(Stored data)
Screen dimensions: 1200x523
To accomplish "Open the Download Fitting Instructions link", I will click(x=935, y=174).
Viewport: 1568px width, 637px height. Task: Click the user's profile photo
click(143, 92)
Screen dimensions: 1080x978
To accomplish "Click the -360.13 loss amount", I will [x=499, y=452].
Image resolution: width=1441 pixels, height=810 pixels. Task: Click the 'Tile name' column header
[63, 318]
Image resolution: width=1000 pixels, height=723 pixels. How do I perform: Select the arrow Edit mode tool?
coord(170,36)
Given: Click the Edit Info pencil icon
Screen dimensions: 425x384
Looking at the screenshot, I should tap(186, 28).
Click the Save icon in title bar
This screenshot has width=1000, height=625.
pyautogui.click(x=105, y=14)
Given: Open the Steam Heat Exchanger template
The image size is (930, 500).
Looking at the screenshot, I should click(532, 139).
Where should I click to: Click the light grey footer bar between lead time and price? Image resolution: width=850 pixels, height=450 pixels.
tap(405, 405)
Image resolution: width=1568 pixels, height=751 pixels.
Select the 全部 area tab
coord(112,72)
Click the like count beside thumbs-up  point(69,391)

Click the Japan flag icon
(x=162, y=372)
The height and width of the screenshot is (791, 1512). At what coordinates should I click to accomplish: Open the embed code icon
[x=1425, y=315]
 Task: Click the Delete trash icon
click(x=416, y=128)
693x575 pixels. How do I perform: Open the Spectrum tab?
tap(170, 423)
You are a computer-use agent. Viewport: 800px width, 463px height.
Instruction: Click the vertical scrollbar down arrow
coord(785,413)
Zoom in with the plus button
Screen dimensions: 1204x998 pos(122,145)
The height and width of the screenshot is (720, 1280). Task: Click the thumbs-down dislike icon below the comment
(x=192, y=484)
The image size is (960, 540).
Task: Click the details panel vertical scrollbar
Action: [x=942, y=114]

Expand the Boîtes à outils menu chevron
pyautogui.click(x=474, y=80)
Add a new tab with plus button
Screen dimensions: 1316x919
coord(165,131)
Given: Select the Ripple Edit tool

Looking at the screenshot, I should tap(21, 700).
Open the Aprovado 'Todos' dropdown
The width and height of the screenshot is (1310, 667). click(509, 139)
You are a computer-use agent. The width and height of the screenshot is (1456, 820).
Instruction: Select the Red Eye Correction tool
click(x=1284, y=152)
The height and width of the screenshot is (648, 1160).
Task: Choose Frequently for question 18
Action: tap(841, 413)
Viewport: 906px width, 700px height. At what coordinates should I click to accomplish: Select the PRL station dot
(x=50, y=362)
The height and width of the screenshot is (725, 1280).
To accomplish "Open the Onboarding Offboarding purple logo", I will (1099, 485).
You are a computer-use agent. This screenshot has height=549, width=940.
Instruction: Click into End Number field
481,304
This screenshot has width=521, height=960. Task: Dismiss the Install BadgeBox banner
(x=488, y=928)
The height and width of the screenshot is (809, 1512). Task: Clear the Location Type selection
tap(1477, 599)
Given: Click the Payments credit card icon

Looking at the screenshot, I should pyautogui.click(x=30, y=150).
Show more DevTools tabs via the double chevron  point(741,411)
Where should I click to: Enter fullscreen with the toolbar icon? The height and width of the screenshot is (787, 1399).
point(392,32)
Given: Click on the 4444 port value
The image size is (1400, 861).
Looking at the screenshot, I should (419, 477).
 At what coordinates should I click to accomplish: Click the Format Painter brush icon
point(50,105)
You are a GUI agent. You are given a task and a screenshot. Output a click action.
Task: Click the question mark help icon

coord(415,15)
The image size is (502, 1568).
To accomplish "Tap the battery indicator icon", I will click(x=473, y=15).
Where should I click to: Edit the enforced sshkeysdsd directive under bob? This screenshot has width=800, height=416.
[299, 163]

> _Exercise description_
Reproduce exactly the lines from the one containing "Task: Click the question mark help icon" through the last line of the records above, including both, and nothing else.

> _Exercise answer_
Task: Click the question mark help icon

coord(415,15)
The image size is (502, 1568).
To accomplish "Tap the battery indicator icon", I will click(x=473, y=15).
Where should I click to: Edit the enforced sshkeysdsd directive under bob? This screenshot has width=800, height=416.
[299, 163]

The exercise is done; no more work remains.